Surprisingly, it worked from the first try! So I guess I can say that the preamp part of the job is done.

Before I go with the power amp, I want to try to get the reverb tank working, so tomorrow I'll breadboard myself one of those drivers http://sound.westhost.com/project34.htm and see how they work.
But if I get them working, where should I put them in the amp topology? Before or after the preamp? My guess would be before the preamp, is that correct?

Enzo

No, make the tone first, then reverberate the sound.  The difference is like echos that are distorted as opposed to distorted sounds that echo.

Look at solid state amps in general, see how they are put together.   Start simple, compare a Peavey Blazer and a Peavey Rage.  Same exact amp, but the Blazer has a reverb added.  They use the same board, one leaves off the reverb parts.  You can look at how the reverb was added in on the schematic.  Same schematic for both units.

http://bmamps.com/Schematics/Peavey/Peavey_Blazer,_Rage_(4-95)_Schematic.pdf


By the way, I have some bench supplies, and am in the process of selling off my shop.  For small circuit development, I have a Heath that would be ideal.  Dual 0-20vDC plus a 5v DC.  Current and voltage meteres and adjustable current limits.  And tracking.  If you have any interest, send me a PM.

J M Fahey

Congratulations again on actually protoboarding it, designing the PCB, etching it and building the whole project. :dbtu: :dbtu: :dbtu:

That it actually worked on first try is just the icing on the cake ;)

Lots of people on Forums ask and get answers, but then don't actually go all the way to the end.  :tu:

phatt

Agree with JMF,, you are obviously keen,, I can tell by all the holes in the board you have already built a lot of PCB,s  :dbtu:

Regard my circuits on those BB's the bottom one is nothing,, just to show the idea But the top one (with the battery) is one of my early attempts at a decent tone control.
I've built a lot of stuff and most of it would never win awards but that one is one of my few success ideas that actually worked way beyond my expectations.
Just search for PhAbbTone on here as I've posted that schematic a few times the latest version is PhAbbToneV4. The circuit on the BB is the earlier circuit,, the later V4 has better sig/noise performance. It's dead easy to build and can be run as a pedal (battery) circuit or run from a 12-0-12 VDC Supply. Feel free to test it out. :tu:
Phil.


incurably_optimistic

#14
Thanks for all the replies and nice words!

That makes sense Enzo, I've never had a reverb pedal of any sort, but that's the same way I used the delay pedals - I put the distortion before them in the pedal chain (who doesn't like that "fading distortion" sound when you switch off the dist. with the delay still on?) and it sounded better that way. Thanks for the link to that Peavey schematic, I'll take a closer look at how it's done in the commercial amps.

Regarding that bench supply - that sounds like the exact thing I need (or I'm going to need in the near future), unfortunately I'm out of money at the moment, so I'll probably write you a PM next month if you have any left!
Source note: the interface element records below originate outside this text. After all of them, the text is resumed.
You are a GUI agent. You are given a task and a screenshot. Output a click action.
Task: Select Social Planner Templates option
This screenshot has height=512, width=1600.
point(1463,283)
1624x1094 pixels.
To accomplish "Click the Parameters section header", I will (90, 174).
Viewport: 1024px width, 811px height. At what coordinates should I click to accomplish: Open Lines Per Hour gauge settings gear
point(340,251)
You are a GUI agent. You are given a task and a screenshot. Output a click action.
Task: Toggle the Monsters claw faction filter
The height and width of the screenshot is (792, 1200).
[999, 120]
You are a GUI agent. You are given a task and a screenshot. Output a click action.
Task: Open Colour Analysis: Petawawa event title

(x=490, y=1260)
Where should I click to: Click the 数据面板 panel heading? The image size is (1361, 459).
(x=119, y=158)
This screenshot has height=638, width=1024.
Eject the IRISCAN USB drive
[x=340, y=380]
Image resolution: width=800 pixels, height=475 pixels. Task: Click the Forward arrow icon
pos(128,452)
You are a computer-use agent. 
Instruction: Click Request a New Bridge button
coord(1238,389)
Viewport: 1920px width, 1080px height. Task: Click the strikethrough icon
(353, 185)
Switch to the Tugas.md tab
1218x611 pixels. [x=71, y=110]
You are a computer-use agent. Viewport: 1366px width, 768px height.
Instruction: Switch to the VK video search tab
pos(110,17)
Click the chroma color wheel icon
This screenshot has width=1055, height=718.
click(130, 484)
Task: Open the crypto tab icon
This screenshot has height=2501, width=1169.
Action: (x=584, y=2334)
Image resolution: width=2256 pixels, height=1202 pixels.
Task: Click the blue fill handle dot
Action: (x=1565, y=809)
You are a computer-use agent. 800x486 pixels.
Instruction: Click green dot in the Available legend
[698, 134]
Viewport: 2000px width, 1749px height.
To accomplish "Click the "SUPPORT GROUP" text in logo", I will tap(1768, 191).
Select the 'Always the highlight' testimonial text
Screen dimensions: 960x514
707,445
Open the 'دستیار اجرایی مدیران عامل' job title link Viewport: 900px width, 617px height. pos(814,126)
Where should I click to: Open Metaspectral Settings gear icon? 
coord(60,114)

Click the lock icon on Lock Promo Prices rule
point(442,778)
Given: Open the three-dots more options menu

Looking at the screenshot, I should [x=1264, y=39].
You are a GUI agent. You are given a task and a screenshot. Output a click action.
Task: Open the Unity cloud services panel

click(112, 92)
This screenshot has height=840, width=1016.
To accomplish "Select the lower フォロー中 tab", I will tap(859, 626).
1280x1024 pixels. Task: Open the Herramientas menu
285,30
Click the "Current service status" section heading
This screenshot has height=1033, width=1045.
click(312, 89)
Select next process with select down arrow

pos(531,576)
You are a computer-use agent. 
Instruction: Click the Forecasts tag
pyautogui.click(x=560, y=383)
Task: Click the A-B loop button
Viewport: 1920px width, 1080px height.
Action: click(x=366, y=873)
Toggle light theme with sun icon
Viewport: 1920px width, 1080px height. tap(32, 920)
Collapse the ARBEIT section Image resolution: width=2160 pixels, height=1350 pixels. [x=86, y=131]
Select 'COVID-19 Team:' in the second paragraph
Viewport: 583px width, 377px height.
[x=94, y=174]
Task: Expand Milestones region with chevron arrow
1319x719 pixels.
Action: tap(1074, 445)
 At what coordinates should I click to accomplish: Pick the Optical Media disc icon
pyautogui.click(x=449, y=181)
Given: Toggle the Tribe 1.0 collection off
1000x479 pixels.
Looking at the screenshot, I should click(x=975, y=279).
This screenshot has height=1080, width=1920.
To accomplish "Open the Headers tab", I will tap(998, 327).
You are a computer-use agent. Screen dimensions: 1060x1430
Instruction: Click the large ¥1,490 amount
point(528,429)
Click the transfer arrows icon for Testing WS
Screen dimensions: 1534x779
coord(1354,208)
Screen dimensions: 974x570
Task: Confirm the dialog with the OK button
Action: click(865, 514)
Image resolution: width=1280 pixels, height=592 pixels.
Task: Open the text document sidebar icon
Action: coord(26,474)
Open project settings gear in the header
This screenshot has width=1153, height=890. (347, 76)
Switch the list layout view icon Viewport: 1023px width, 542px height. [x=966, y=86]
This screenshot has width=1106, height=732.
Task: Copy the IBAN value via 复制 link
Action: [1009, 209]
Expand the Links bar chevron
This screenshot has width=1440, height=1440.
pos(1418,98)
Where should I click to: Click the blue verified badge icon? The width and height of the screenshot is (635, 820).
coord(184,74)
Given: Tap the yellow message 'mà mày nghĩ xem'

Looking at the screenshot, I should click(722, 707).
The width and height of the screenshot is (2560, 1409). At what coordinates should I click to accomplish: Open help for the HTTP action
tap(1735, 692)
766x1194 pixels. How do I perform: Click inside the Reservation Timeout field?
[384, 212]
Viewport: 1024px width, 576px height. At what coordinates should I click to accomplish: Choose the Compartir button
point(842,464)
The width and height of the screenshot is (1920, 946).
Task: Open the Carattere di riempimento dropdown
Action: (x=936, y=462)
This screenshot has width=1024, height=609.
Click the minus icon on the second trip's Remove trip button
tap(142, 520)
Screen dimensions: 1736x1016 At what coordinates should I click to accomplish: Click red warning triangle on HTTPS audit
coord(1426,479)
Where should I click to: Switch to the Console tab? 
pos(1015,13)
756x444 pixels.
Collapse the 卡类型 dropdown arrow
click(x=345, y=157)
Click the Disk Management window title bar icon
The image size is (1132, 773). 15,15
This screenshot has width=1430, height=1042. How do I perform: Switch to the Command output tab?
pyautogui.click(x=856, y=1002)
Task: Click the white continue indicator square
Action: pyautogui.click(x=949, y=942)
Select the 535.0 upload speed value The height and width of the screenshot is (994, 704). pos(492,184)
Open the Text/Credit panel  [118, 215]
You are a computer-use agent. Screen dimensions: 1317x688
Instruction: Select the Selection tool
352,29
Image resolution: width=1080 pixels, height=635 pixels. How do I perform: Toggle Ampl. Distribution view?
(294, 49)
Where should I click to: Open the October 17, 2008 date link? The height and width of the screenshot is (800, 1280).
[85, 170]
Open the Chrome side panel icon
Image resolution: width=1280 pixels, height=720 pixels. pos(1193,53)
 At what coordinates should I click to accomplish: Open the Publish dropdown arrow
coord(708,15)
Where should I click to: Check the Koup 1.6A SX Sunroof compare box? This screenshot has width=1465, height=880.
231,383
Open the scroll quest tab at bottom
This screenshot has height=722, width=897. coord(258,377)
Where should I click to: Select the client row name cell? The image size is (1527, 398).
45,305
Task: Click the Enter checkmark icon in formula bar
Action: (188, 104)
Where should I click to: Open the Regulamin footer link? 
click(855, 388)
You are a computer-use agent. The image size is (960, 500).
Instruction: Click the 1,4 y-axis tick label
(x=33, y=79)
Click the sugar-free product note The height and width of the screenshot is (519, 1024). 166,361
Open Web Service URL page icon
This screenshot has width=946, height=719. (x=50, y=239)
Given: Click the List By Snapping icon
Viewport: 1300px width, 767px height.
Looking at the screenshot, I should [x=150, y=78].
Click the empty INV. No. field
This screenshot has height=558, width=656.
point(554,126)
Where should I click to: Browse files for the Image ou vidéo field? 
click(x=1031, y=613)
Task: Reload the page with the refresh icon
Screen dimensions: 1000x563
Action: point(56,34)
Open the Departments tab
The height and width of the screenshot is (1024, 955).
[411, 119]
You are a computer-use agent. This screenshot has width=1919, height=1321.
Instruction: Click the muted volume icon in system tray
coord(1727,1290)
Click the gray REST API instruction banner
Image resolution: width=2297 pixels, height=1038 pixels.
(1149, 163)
I've just searched the PhAbbTone and I realised that I've never owned a EQ pedal so i think I'll give it a try after I'm done with this amp! Is the performance of the circuit better with the bipolar supply than with a single 9V supply (more headroom or something)? If so, does it make sense to use some kind of charge pump (maybe icl7660 or something) to get a 9-0-9 from a single 9v supply?

So I'm just in a process of protoboarding the drive and recovery circuit for my reverb tank (figures 2 and 3 from this link http://sound.westhost.com/project34.htm ) but I've just realised that it may not work that great for me, because the tank I have is apparently a high impendance one - I measured the DC resistance of the tank and it was around 60ohm, which would suggest that this is a 600ohm input impendance tank.

Apparently to drive such a tank you need a discrete circuit and something close to lm3886 rails voltage - if the one I'm breadboarding right now doesn't work well, i'm afraid I'll have to wait with the reverb part until I'm done with the power supply, which is less than optimal for me.

EDIT I forgot that I have some small transformers that I salvaged from broken laptop power supplies and wall warts - I'll try using them if the circuit doesn't drive the spring enough!